Exercise brief:
Provide the data again exactly, including every line that follows.

Pixel coordinate grounding data:
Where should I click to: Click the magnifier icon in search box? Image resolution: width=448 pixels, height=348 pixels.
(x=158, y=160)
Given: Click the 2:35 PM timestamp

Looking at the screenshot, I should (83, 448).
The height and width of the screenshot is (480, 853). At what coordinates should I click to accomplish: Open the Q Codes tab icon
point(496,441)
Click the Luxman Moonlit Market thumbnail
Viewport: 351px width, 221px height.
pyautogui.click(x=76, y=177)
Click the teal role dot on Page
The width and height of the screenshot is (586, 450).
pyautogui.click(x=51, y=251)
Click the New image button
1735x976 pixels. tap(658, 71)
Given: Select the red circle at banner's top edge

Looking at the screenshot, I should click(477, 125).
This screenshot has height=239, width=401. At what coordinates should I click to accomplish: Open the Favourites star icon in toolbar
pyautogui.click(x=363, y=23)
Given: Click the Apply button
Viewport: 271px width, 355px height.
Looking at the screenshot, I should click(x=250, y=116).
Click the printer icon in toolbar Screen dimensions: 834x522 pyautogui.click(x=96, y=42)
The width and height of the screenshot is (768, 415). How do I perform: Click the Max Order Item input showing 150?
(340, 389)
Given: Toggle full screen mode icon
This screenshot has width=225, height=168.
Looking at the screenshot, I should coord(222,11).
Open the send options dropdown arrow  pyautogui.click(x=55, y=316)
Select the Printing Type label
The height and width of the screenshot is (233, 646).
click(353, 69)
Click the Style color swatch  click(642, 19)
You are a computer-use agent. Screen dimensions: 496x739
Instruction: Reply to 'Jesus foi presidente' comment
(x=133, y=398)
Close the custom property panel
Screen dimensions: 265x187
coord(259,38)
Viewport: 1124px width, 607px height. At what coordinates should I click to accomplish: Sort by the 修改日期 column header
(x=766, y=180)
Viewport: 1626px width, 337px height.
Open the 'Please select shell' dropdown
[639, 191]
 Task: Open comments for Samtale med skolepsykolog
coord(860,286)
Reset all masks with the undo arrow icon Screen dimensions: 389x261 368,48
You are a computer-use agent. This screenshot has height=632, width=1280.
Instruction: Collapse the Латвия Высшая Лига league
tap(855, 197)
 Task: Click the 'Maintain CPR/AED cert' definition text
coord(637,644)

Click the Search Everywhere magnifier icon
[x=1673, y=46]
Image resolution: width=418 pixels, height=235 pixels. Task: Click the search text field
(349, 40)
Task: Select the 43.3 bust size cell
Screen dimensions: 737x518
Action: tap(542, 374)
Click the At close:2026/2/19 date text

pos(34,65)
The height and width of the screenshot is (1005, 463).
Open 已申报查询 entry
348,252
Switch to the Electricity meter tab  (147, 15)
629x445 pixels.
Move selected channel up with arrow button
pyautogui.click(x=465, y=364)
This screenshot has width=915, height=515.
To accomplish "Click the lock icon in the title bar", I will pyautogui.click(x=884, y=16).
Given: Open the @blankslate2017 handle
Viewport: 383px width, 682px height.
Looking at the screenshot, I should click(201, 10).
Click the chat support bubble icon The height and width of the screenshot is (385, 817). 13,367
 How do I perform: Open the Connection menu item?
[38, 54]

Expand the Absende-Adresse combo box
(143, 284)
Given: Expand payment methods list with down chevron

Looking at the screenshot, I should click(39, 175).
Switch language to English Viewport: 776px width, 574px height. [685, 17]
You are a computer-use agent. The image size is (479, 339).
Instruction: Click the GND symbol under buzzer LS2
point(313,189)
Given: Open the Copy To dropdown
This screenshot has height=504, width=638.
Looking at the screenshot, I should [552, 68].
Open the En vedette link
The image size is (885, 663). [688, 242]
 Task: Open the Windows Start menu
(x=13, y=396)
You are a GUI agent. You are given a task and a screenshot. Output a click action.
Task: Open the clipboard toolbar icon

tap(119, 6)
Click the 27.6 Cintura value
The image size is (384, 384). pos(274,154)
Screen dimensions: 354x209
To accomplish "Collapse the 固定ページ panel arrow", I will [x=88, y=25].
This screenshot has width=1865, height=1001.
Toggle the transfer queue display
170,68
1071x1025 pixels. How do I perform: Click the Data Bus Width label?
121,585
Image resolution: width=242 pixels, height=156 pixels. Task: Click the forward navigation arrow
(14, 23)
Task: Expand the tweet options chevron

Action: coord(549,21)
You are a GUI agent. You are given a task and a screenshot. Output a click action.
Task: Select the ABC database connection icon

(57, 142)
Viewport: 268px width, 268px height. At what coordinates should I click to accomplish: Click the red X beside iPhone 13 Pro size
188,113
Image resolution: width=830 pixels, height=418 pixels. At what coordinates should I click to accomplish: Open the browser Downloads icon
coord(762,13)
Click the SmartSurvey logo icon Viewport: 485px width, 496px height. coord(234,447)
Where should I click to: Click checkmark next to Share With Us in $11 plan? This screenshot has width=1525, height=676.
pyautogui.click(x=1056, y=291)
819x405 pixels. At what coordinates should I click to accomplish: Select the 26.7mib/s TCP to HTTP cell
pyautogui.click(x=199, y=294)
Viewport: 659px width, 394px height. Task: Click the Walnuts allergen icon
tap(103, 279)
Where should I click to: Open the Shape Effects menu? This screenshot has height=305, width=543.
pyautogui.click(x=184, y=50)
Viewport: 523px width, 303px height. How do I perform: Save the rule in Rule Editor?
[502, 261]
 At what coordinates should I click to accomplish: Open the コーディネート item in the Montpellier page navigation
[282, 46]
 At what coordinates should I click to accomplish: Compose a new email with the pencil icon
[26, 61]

Answer to this problem:
Where should I click to: Click the magnifier icon in search box? Image resolution: width=448 pixels, height=348 pixels.
(x=158, y=160)
Given: Click the 2:35 PM timestamp

Looking at the screenshot, I should (83, 448).
The height and width of the screenshot is (480, 853). At what coordinates should I click to accomplish: Open the Q Codes tab icon
point(496,441)
Click the Luxman Moonlit Market thumbnail
Viewport: 351px width, 221px height.
pyautogui.click(x=76, y=177)
Click the teal role dot on Page
The width and height of the screenshot is (586, 450).
pyautogui.click(x=51, y=251)
Click the New image button
1735x976 pixels. tap(658, 71)
Given: Select the red circle at banner's top edge

Looking at the screenshot, I should click(477, 125).
This screenshot has height=239, width=401. At what coordinates should I click to accomplish: Open the Favourites star icon in toolbar
pyautogui.click(x=363, y=23)
Given: Click the Apply button
Viewport: 271px width, 355px height.
Looking at the screenshot, I should click(x=250, y=116).
Click the printer icon in toolbar Screen dimensions: 834x522 pyautogui.click(x=96, y=42)
The width and height of the screenshot is (768, 415). How do I perform: Click the Max Order Item input showing 150?
(340, 389)
Given: Toggle full screen mode icon
This screenshot has width=225, height=168.
Looking at the screenshot, I should coord(222,11).
Open the send options dropdown arrow  pyautogui.click(x=55, y=316)
Select the Printing Type label
The height and width of the screenshot is (233, 646).
click(353, 69)
Click the Style color swatch  click(642, 19)
You are a computer-use agent. Screen dimensions: 496x739
Instruction: Reply to 'Jesus foi presidente' comment
(x=133, y=398)
Close the custom property panel
Screen dimensions: 265x187
coord(259,38)
Viewport: 1124px width, 607px height. At what coordinates should I click to accomplish: Sort by the 修改日期 column header
(x=766, y=180)
Viewport: 1626px width, 337px height.
Open the 'Please select shell' dropdown
[639, 191]
 Task: Open comments for Samtale med skolepsykolog
coord(860,286)
Reset all masks with the undo arrow icon Screen dimensions: 389x261 368,48
You are a computer-use agent. This screenshot has height=632, width=1280.
Instruction: Collapse the Латвия Высшая Лига league
tap(855, 197)
 Task: Click the 'Maintain CPR/AED cert' definition text
coord(637,644)

Click the Search Everywhere magnifier icon
[x=1673, y=46]
Image resolution: width=418 pixels, height=235 pixels. Task: Click the search text field
(349, 40)
Task: Select the 43.3 bust size cell
Screen dimensions: 737x518
Action: tap(542, 374)
Click the At close:2026/2/19 date text

pos(34,65)
The height and width of the screenshot is (1005, 463).
Open 已申报查询 entry
348,252
Switch to the Electricity meter tab  (147, 15)
629x445 pixels.
Move selected channel up with arrow button
pyautogui.click(x=465, y=364)
This screenshot has width=915, height=515.
To accomplish "Click the lock icon in the title bar", I will pyautogui.click(x=884, y=16).
Given: Open the @blankslate2017 handle
Viewport: 383px width, 682px height.
Looking at the screenshot, I should click(201, 10).
Click the chat support bubble icon The height and width of the screenshot is (385, 817). 13,367
 How do I perform: Open the Connection menu item?
[38, 54]

Expand the Absende-Adresse combo box
(143, 284)
Given: Expand payment methods list with down chevron

Looking at the screenshot, I should click(39, 175).
Switch language to English Viewport: 776px width, 574px height. [685, 17]
You are a computer-use agent. The image size is (479, 339).
Instruction: Click the GND symbol under buzzer LS2
point(313,189)
Given: Open the Copy To dropdown
This screenshot has height=504, width=638.
Looking at the screenshot, I should [552, 68].
Open the En vedette link
The image size is (885, 663). [688, 242]
 Task: Open the Windows Start menu
(x=13, y=396)
You are a GUI agent. You are given a task and a screenshot. Output a click action.
Task: Open the clipboard toolbar icon

tap(119, 6)
Click the 27.6 Cintura value
The image size is (384, 384). pos(274,154)
Screen dimensions: 354x209
To accomplish "Collapse the 固定ページ panel arrow", I will [x=88, y=25].
This screenshot has width=1865, height=1001.
Toggle the transfer queue display
170,68
1071x1025 pixels. How do I perform: Click the Data Bus Width label?
121,585
Image resolution: width=242 pixels, height=156 pixels. Task: Click the forward navigation arrow
(14, 23)
Task: Expand the tweet options chevron

Action: coord(549,21)
You are a GUI agent. You are given a task and a screenshot. Output a click action.
Task: Select the ABC database connection icon

(57, 142)
Viewport: 268px width, 268px height. At what coordinates should I click to accomplish: Click the red X beside iPhone 13 Pro size
188,113
Image resolution: width=830 pixels, height=418 pixels. At what coordinates should I click to accomplish: Open the browser Downloads icon
coord(762,13)
Click the SmartSurvey logo icon Viewport: 485px width, 496px height. coord(234,447)
Where should I click to: Click checkmark next to Share With Us in $11 plan? This screenshot has width=1525, height=676.
pyautogui.click(x=1056, y=291)
819x405 pixels. At what coordinates should I click to accomplish: Select the 26.7mib/s TCP to HTTP cell
pyautogui.click(x=199, y=294)
Viewport: 659px width, 394px height. Task: Click the Walnuts allergen icon
tap(103, 279)
Where should I click to: Open the Shape Effects menu? This screenshot has height=305, width=543.
pyautogui.click(x=184, y=50)
Viewport: 523px width, 303px height. How do I perform: Save the rule in Rule Editor?
[502, 261]
 At what coordinates should I click to accomplish: Open the コーディネート item in the Montpellier page navigation
[282, 46]
 At what coordinates should I click to accomplish: Compose a new email with the pencil icon
[26, 61]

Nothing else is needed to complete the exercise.